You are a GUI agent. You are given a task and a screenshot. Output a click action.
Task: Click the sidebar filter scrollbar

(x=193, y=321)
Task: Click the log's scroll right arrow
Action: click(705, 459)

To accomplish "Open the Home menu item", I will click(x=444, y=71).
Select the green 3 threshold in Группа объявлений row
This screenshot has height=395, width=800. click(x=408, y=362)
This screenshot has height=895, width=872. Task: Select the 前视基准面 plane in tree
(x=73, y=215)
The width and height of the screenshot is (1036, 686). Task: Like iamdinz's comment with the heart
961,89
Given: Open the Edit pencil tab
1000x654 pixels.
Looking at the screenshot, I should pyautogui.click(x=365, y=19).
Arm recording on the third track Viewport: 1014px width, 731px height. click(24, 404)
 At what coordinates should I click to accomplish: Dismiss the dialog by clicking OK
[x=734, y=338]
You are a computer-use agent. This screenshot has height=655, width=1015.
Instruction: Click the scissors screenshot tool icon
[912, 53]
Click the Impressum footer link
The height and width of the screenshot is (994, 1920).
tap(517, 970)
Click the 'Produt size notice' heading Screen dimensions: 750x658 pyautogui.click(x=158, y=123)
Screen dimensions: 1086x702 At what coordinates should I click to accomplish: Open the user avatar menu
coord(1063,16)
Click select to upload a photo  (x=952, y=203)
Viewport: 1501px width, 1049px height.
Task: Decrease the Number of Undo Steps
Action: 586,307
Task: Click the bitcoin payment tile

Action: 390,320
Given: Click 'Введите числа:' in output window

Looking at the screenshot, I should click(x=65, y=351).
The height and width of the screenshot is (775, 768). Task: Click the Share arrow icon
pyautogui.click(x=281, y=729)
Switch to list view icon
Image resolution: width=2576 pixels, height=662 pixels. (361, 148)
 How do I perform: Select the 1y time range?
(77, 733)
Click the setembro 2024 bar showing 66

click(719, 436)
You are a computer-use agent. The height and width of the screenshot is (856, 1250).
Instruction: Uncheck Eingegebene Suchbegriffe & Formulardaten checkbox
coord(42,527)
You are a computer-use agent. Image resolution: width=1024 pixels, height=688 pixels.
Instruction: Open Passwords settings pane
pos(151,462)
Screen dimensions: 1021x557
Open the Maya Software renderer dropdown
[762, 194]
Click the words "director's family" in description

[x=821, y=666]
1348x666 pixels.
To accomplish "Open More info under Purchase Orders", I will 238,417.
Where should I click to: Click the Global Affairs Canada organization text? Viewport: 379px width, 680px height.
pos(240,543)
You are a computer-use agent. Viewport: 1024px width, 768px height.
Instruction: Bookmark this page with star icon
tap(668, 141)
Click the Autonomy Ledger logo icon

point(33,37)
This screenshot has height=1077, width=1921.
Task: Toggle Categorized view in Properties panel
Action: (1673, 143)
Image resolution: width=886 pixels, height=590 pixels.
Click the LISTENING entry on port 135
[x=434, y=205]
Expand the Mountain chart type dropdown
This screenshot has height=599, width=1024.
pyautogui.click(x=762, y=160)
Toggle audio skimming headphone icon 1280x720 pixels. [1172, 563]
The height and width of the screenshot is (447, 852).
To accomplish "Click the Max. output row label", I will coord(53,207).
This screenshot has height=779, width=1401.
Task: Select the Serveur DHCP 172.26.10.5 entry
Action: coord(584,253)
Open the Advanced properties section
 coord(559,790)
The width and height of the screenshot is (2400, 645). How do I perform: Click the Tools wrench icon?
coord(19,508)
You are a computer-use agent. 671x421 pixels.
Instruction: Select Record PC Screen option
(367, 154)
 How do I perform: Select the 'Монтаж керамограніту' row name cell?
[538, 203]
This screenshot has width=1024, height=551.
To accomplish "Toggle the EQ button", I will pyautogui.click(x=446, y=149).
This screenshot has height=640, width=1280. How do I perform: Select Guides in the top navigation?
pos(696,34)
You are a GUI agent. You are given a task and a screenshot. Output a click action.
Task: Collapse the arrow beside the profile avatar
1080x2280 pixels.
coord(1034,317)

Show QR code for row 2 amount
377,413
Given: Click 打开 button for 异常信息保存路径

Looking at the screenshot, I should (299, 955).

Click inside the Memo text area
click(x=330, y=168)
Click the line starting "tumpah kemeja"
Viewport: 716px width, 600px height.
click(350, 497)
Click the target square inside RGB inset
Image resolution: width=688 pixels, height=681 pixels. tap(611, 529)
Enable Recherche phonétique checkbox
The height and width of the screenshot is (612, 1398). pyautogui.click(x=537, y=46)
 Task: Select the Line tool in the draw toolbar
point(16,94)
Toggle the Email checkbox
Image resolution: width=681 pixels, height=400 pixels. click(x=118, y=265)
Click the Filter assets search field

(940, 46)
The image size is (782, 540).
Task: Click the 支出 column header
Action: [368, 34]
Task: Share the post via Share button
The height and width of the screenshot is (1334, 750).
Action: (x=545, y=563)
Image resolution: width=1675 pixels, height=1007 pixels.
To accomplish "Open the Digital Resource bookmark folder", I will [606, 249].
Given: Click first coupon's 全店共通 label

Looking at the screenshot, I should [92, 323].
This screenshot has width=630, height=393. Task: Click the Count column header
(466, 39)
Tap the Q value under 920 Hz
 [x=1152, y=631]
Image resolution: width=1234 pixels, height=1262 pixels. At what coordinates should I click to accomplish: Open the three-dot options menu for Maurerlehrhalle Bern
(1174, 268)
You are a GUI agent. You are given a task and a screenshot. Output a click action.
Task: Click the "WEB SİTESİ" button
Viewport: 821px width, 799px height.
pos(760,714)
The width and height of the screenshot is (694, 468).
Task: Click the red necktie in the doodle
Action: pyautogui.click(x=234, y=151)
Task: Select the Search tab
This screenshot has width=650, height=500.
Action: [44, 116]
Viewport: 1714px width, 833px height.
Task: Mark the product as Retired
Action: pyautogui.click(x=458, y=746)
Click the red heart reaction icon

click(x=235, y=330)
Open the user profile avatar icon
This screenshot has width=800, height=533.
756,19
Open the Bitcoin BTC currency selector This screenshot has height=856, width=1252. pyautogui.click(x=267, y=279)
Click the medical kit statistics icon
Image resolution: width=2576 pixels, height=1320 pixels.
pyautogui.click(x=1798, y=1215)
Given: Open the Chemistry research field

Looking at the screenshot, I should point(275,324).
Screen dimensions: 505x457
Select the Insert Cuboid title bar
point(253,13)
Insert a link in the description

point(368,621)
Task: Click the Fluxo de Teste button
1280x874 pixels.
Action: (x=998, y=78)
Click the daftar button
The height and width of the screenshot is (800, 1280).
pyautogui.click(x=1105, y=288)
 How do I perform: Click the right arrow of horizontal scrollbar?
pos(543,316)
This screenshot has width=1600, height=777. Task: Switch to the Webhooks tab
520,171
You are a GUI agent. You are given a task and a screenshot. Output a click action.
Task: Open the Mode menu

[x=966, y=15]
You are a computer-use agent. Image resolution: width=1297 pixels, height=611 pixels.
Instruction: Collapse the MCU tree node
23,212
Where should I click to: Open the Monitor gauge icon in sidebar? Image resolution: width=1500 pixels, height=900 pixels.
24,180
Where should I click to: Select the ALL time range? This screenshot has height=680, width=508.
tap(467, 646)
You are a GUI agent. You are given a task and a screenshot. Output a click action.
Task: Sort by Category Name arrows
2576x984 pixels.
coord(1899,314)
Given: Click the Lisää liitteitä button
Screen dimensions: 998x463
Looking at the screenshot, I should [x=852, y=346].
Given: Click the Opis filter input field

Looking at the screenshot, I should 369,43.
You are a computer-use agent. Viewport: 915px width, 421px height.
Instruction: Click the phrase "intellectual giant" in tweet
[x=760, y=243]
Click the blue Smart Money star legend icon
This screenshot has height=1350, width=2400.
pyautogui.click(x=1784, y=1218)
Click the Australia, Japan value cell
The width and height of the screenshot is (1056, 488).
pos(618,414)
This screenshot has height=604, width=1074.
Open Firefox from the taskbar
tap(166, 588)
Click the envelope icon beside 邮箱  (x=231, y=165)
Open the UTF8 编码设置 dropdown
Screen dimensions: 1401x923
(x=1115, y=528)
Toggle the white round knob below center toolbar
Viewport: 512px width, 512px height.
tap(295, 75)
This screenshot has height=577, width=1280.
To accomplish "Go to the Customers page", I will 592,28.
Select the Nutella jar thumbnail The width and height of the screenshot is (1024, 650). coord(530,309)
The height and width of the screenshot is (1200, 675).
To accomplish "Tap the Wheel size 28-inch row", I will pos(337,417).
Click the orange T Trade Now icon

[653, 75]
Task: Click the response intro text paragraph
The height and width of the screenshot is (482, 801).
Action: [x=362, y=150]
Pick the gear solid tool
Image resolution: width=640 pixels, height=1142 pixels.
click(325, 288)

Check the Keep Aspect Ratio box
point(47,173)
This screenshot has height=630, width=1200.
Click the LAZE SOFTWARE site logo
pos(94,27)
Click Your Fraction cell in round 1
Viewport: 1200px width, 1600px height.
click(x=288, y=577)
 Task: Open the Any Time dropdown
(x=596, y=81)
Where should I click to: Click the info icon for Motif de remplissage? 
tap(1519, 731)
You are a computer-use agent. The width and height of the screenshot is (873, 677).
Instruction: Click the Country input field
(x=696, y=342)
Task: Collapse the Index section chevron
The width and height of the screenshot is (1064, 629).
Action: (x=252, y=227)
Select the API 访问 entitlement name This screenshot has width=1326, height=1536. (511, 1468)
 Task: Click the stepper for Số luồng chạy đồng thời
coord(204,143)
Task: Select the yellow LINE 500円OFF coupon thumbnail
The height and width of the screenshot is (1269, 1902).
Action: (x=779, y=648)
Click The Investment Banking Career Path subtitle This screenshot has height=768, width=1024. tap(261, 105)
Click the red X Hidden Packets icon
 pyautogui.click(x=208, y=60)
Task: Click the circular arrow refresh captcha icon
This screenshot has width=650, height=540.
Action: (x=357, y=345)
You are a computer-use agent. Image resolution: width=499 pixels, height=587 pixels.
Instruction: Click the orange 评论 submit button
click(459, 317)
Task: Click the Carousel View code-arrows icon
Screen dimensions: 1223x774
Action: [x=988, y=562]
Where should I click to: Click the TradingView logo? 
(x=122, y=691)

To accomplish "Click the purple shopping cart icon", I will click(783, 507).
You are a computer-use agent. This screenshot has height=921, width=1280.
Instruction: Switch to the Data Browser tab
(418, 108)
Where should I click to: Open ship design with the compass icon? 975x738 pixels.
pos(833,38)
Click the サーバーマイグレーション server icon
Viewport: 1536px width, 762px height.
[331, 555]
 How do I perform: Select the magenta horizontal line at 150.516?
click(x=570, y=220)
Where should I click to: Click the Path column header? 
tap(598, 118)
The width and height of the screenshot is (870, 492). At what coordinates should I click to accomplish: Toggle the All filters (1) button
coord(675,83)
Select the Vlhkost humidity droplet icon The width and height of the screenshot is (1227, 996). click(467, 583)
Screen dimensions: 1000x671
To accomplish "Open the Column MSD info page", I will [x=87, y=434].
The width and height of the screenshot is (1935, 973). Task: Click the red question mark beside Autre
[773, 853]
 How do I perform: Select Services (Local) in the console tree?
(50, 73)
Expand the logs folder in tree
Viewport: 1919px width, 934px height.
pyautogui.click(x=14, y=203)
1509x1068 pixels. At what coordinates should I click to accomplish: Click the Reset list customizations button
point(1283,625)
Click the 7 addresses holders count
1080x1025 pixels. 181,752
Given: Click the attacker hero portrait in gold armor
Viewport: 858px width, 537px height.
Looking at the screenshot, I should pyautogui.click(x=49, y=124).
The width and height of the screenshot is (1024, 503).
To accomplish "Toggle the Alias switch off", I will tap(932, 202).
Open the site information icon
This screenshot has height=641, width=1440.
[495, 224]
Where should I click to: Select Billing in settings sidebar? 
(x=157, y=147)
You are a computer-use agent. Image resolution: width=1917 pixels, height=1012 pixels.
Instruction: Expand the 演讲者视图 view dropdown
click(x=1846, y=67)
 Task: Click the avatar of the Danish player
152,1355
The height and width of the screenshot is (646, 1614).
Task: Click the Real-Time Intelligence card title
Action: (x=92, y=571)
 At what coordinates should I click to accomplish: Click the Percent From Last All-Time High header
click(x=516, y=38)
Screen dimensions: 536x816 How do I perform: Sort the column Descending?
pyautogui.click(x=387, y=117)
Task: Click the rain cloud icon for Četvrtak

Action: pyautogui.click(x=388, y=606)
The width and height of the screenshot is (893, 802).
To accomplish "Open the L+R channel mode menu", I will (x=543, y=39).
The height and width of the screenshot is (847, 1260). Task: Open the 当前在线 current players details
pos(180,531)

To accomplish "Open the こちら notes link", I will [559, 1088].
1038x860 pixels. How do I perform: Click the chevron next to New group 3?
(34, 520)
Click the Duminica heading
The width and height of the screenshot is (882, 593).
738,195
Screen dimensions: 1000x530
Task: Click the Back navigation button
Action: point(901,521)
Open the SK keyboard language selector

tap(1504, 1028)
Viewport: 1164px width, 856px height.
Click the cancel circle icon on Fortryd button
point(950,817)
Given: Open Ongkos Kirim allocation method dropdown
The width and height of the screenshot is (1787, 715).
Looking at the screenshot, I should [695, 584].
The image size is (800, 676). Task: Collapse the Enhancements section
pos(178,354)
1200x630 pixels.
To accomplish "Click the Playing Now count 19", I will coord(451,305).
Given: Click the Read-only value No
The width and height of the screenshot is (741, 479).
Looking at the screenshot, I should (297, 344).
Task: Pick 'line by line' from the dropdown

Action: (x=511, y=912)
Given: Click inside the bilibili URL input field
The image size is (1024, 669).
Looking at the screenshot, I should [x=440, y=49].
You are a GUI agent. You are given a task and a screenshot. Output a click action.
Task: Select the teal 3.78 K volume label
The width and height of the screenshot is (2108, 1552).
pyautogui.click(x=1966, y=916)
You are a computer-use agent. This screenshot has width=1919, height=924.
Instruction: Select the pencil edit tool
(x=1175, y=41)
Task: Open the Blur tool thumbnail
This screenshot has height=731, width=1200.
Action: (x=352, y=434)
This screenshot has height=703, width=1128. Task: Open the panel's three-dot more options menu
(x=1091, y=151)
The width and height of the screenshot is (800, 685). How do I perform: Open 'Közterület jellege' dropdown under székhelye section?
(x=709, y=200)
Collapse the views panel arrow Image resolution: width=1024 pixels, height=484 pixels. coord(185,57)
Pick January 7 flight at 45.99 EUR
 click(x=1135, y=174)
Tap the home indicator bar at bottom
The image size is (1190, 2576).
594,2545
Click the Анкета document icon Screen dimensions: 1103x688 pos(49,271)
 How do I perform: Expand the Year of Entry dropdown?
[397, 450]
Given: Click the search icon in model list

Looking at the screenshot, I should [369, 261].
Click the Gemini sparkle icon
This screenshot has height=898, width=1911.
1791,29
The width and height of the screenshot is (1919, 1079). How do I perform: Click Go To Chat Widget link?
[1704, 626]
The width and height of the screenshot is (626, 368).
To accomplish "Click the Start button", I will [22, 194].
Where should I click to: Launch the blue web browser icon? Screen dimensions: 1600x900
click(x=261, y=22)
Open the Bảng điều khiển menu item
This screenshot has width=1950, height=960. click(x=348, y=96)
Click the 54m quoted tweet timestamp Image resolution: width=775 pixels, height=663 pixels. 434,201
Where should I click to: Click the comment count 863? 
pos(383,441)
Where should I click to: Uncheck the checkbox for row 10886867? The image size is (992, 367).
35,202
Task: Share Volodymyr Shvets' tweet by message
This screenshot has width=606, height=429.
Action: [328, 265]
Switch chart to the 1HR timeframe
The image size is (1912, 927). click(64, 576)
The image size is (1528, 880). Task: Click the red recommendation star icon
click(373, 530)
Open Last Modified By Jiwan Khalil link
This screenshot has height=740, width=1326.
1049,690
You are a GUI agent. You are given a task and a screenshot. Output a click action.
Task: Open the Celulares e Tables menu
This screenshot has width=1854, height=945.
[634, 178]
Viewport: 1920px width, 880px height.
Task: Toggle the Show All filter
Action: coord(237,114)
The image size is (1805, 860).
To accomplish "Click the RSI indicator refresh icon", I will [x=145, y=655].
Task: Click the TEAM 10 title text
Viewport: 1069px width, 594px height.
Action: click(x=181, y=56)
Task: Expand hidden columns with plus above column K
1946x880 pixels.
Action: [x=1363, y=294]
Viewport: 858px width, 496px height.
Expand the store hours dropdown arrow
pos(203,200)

## REQUIREMENT
Find every line with "arrows" in the listing and state how many there are, nothing else.

## OUTPUT
2